Blood Sport Fun For All!


Bring 'Em Back Alive (1932) Is Uncaged Precode Fury

... and Red Meat It Was, As Showmen Knew Their Bloodthirsty Youth Audience

Frank Buck was the Great White Bwana of adventuring through first-half of a century bent on explore of whatever lost corners were left. He was dashing and mustachioed and could wrestle a baby elephant to standstill, as evidenced in Bring 'Em Back Alive, a Malayan travel folder where Buck hunts game for bring-back to zoos and whatever pitch might be interested in jungle exotica. "Frank Buck" was an ideal name to go native with, and lo/behold, it was really his, Frank as Buck evoking a male animal stalking other male animals he'd subdue. Frank was less for killing beasts than photographing them killing each other, from which he'd pick up pieces for brisk buyers back home, latter which included distribs who'd sell him as latter-day Trader Horn, not the bearded old-timer as was Horn of Africa, but hale-and-hearty master of wild who'd belie his age (late 40's and into 50's at a peak) to wade into whatever danger his camera crew came upon. Bring 'Em Back Alive was the book, and then movie, that made Buck boxoffice, in addition to claw-and-fang, legend. RKO socked over a million in worldwide rentals during a Depression year when most of what they sent out did a fraction of that. Success of Bring 'Em Back Alive made prospect of King Kong viable. I'd go further and say that had there been no hit that was Bring 'Em Back Alive, there might not have been a King Kong at all.




Genius Seller Terry Turner Spent $10K of 1932 Dollars For This Display 
Bring 'Em Back Alive traded both on best-selling source book by Frank Buck and roaring hit that was Trader Horn. There too were fleabag jungle pics, purest exploitation like Blonde Captive and Ingagi, that nibbled around edges. All these were precode in a most extreme sense, but scholars shy from them today, possibly because the theme is a hot match to play with. There's little aspect of these that could now be approached, what with attitudes so utterly changed over intervening decades. But what other precodes dealt such brazen nudity as Bring 'Em Back Alive and kin? Fact it was native skin on exhibit made the device OK to censors, a same pass that kept National Geographic a rare print outlet for polite display of flesh.

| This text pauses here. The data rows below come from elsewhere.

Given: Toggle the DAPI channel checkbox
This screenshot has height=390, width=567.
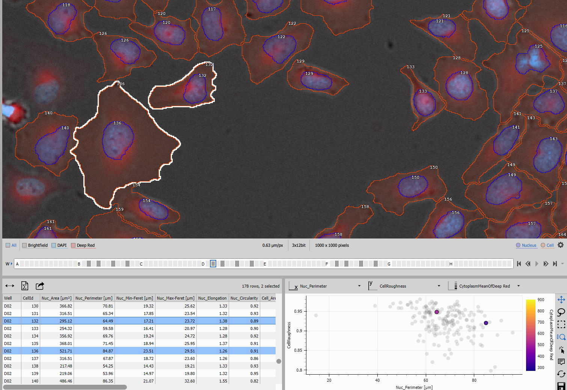Looking at the screenshot, I should coord(54,245).
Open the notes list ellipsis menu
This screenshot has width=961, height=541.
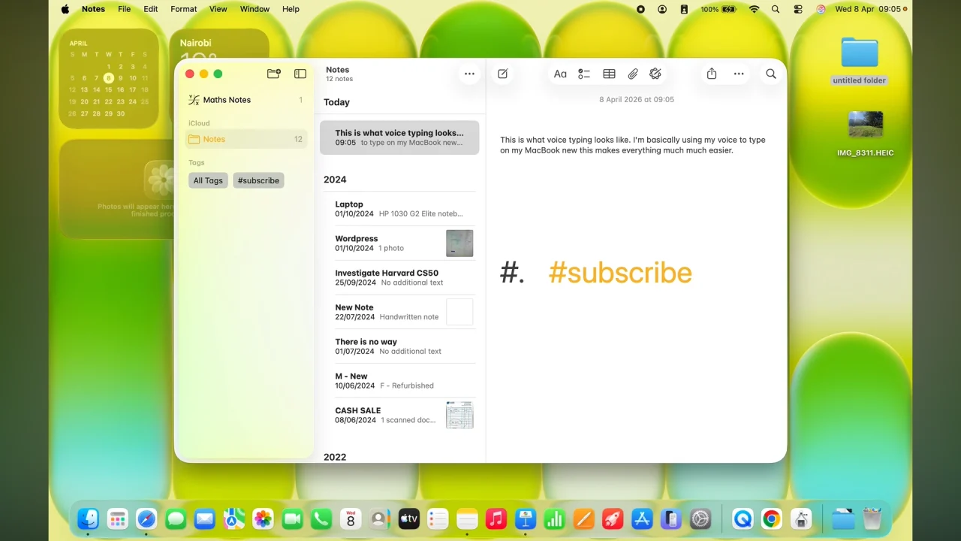pos(469,74)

And note the crowd across streets from New York's Mayfair, agog at the theatre's spectacle front mightier than a circus in full swing. What Bring 'Em Back Alive gave that a zoo or circus could not was wildest life in natural habitat, and preying on each other. No way could animal acts on civilized ground pit beasts against their kind, or other enemies of the jungle, and all for our startled amusement (most magic selling words: IN MORTAL COMBAT). Only movies dared deliver this kind of thrill, and that's what separated Bring 'Em Back Alive from staid viewing at fairgrounds. Call it rudest precode, then, and not unlike same-year Freaks, which took human specimen from unchecked nature and dared us to watch them with no bars between.

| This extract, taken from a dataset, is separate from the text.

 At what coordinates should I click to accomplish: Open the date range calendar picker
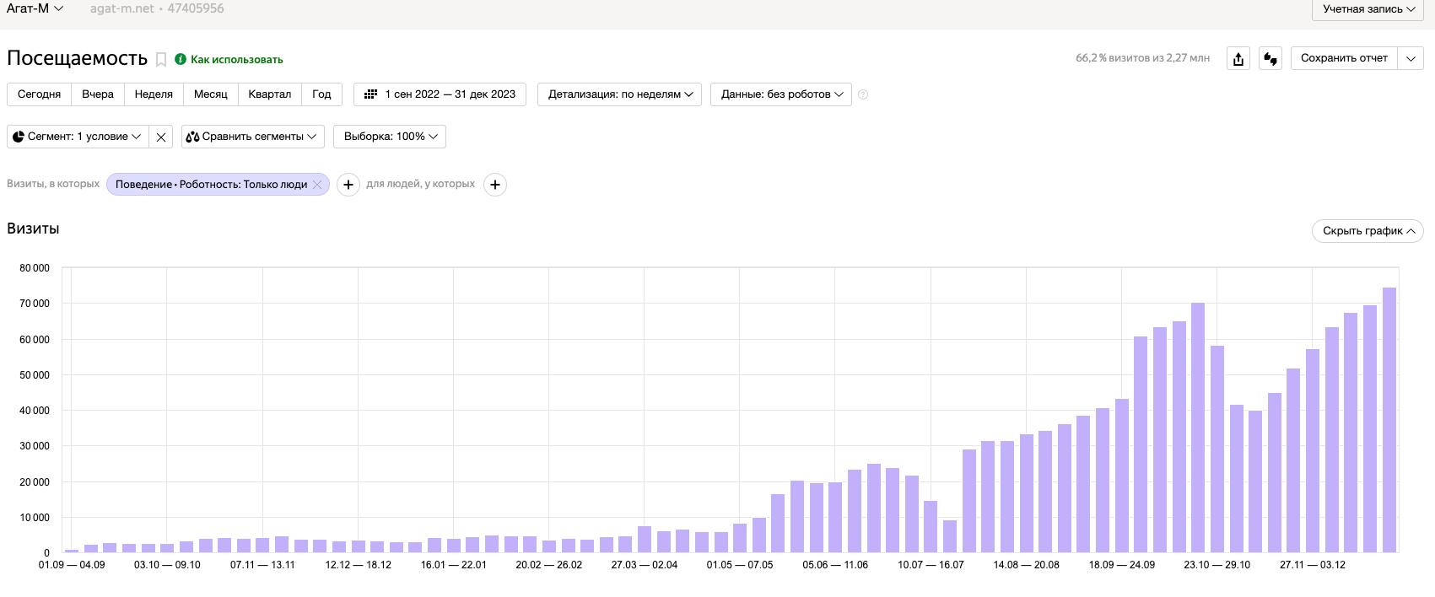tap(440, 94)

Memory played trick --- still does --- that Bring 'Em Back Alive was shot in Africa, when it was actually Malaya, where there was ferocity aplenty to go round. Frank was not for bagging beasts, as in lion heads, rugs, or zebra skins. He was more the Hatari! man before there was a Hatari!. I'll guess that Howard Hawks knew Buck and remembered his saga when chase after rhinos commenced in early 60's mash-up of Bring 'Em Back Alive that became Hatari!. Frank was known, in fact seen, and in person, by most who frequented circuses and World Fairs, for he was tireless at spreading legend that was Frank Buck. Anytime he cared to make a movie, someone was there to write a check, for Buck dealt liveliest footage of animals ripping hell out of one another and frequently to the death. Youngsters could fairly smell jungle blood in their Bijou seats. King Kong was well and good, but it was fake after all, while Buck's tiger v. python, lion v. whatever, even where staged or at least sweetened, was the real and savage thing. I looked at Bring 'Em Back Alive, a recent run on TCM, and lost all track of time when that Bengal tiger locked teeth with a strangulating python, a thrill still in 2017, so just imagine pants wet when this thing played new in 1932.

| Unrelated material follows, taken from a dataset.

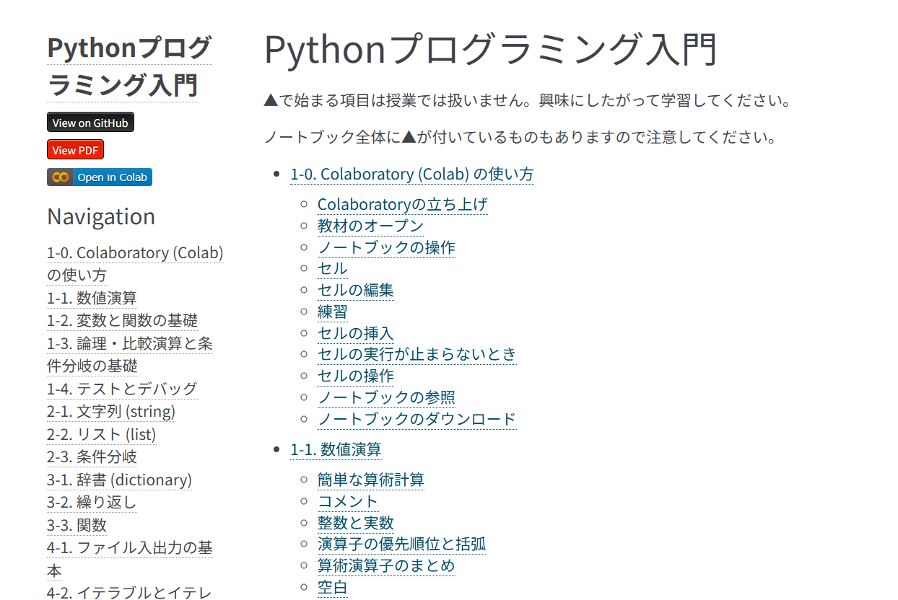898x600 pixels.
Task: Open the main 1-0. Colaboratory (Colab) の使い方 link
Action: coord(411,175)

Bring 'Em Back For a Fresh Audience in 1948, Grossing Still Alive and Lively


And Still They Came ... Even Unto Code Era
Bring 'Em Back Alive became stuff of lore, like King Kong as a linger in consciousness. RKO brought it back in 1948 and did $345K in domestic rentals, a wow for a picture this old. By-then venerable Frank, still khaki-ready, did personal apps up/down the Coast with RKO's Eastern field supervisor (Variety, 8-5-48). For kids of a new generation, Buck was still grand emissary of wildest kingdoms. Movies had still not topped him for jungle life in the raw, though King Solomon's Mines would shortly unseat Frank's brand. For meantime at least, Bring 'Em Back Alive's reissue got credit for an uptick in jungle thrillers, as MGM and RKO found to profit of old Tarzans revived, plus library Sabus from the 30's that UA/Korda tendered. They'd even want Frank back to play himself, and with Abbott and Costello, for Africa Screams!, done shortly before Buck headed toward horizon in 1950. I checked for DVD's on the seven films Frank Buck did, at least those built around his travels, and none seem available from mainstream labels (Grapevine Video has Bring 'Em Back Alive, and disc reviews are good). There should be easier access to all of it, but who'd care? With nowaday up-close and digital inspect of wildlife round the globe, Frank Buck's stuff looks punk indeed, but he was among first getting there, and there's no beating primitive energy these travelogues still have.

8 Comments:

Blogger Scott MacGillivray said...

BRING 'EM BACK ALIVE was technically not an RKO production; it was produced by Van Beuren, which supplied short subjects for RKO release. Van Beuren had commissioned Frank Buck to make a series of wild-animal shorts, and the footage was originally assembled as separate reels. It wasn't until RKO executives ran several of these in a projection room that they decided the Buck films would be shown to better advantage as a feature-length attraction.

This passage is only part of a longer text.